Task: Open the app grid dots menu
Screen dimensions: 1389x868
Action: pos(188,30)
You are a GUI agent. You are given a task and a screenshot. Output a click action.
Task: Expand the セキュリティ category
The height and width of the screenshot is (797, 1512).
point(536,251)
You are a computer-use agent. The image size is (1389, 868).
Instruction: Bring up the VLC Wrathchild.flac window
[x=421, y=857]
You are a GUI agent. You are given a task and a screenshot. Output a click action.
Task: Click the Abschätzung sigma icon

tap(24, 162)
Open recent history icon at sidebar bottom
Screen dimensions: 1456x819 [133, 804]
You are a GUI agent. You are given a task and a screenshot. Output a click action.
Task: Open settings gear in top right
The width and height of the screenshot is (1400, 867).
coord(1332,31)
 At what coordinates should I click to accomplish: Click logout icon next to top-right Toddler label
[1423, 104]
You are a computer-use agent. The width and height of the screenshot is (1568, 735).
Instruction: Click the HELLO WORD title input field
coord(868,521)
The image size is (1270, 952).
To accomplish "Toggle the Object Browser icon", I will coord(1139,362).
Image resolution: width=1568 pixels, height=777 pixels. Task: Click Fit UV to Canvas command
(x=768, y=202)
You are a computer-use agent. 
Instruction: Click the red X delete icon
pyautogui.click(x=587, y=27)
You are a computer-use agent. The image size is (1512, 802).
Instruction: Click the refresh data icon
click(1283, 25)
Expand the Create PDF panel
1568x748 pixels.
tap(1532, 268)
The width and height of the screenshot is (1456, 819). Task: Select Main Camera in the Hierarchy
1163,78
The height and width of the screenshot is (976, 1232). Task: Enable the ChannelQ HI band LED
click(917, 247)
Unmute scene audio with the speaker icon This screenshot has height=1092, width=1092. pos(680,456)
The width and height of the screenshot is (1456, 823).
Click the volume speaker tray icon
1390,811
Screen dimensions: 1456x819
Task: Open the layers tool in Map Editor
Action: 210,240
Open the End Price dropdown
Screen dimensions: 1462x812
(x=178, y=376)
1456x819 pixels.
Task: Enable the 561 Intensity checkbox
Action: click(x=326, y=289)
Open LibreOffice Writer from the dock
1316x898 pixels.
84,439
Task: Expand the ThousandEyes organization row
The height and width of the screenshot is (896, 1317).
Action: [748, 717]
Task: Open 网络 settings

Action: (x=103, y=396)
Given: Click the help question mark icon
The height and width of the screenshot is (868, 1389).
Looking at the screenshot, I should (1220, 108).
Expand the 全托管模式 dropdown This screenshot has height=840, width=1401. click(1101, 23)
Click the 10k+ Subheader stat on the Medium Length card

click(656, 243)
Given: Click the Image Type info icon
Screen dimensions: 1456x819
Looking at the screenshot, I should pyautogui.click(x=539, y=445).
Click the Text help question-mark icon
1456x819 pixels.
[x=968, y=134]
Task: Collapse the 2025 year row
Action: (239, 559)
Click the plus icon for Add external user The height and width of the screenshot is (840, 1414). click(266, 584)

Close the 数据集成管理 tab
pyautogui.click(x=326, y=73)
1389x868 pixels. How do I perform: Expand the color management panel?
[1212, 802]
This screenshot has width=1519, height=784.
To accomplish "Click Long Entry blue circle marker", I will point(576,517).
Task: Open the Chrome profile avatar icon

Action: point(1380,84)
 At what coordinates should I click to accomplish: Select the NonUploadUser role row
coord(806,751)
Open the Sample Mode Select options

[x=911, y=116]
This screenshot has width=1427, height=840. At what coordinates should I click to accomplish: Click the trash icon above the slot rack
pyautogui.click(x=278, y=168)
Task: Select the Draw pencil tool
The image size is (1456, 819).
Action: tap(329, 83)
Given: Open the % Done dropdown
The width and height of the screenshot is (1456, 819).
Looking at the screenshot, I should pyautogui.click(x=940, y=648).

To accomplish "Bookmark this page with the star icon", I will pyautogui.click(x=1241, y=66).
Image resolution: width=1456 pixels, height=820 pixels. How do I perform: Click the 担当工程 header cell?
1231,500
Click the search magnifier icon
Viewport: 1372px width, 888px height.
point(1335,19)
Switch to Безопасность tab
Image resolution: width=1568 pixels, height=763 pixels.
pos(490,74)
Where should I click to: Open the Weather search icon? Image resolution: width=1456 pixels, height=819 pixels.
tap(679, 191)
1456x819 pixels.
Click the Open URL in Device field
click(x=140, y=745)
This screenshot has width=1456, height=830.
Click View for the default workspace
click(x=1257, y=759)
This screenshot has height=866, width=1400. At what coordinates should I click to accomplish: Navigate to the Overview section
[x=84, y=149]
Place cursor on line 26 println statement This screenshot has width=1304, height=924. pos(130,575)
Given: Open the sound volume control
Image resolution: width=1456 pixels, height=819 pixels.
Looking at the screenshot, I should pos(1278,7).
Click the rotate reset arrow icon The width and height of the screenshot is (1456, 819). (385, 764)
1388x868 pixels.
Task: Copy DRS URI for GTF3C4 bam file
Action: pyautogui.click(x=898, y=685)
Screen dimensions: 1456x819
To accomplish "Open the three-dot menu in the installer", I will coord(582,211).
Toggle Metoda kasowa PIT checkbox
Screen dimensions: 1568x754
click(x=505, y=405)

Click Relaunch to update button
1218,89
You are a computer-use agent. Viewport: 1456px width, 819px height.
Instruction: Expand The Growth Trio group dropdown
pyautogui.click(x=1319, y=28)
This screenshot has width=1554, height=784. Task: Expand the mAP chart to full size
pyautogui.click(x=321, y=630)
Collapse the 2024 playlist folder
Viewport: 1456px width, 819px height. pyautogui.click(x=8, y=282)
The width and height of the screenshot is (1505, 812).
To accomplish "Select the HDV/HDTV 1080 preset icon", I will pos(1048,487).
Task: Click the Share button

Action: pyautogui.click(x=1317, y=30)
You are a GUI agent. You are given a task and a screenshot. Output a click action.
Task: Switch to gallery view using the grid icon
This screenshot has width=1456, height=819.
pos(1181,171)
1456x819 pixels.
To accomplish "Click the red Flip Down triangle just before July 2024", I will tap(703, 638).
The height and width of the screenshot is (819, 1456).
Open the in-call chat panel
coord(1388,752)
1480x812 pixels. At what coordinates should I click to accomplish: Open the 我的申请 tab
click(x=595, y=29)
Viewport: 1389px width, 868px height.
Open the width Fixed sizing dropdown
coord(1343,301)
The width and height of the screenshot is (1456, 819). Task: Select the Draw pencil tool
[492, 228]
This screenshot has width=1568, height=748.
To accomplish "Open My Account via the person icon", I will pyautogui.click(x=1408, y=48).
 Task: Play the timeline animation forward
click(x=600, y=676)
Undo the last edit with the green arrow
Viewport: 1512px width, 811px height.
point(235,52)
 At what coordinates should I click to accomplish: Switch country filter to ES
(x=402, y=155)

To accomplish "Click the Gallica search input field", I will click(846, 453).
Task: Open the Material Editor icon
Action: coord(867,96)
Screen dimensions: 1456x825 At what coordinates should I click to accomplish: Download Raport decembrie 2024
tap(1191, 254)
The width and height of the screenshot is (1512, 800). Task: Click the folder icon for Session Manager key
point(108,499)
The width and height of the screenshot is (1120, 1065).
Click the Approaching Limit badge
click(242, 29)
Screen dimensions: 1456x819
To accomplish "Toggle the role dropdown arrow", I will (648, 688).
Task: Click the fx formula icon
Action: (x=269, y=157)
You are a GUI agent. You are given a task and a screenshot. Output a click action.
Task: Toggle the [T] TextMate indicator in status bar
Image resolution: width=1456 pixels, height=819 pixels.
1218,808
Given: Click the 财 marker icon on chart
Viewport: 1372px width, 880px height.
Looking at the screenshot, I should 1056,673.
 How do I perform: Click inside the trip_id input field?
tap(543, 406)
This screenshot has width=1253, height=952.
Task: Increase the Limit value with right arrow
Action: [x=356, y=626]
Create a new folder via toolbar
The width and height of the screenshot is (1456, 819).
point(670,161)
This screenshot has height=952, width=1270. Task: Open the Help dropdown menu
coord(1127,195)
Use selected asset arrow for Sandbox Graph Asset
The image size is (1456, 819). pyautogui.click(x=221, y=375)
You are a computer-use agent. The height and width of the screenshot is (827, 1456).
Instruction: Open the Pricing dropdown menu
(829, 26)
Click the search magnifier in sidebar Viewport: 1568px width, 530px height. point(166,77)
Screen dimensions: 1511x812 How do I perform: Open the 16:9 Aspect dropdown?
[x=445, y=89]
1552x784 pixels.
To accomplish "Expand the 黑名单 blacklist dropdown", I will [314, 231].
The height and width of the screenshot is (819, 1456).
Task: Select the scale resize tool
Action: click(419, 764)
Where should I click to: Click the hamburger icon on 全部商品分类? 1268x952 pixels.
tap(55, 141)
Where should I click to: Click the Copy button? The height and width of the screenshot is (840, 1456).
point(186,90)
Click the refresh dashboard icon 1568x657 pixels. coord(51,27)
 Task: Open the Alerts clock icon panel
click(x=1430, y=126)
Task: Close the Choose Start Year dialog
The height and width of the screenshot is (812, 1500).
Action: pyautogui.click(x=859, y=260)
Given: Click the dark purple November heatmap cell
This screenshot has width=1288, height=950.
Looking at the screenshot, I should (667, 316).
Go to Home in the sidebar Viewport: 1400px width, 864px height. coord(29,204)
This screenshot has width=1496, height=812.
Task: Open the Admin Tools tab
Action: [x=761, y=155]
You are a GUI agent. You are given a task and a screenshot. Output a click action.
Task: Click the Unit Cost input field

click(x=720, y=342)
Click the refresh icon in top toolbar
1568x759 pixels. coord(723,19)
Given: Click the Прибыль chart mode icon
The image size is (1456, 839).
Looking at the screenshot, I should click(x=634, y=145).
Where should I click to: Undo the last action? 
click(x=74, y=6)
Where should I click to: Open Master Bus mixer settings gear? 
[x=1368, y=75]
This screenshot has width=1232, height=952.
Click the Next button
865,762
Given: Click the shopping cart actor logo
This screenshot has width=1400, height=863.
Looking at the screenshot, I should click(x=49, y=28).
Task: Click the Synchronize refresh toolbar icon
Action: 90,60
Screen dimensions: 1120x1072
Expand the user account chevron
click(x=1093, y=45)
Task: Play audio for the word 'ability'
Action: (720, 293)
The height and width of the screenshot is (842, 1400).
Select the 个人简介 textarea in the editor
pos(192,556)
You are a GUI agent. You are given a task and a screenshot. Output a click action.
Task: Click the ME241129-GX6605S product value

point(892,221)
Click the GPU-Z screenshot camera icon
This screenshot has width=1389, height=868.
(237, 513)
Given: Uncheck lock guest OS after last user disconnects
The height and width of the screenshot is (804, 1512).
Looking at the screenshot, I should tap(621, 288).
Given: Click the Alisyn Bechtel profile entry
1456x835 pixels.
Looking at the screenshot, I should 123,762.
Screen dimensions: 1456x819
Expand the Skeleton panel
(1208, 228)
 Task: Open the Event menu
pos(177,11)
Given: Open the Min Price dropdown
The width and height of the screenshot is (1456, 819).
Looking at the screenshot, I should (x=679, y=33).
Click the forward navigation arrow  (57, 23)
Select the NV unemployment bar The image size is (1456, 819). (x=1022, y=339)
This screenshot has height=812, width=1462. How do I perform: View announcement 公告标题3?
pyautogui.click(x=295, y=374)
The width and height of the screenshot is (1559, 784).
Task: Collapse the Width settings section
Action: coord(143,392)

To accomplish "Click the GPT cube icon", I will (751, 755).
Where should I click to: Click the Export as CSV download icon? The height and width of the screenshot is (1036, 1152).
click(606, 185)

###

EXERCISE INSTRUCTIONS:
In the records above, find every line containing the word "magnifier" and show it.

ANSWER BOX:
Click the search magnifier icon
Click the search magnifier in sidebar Viewport: 1568px width, 530px height. point(166,77)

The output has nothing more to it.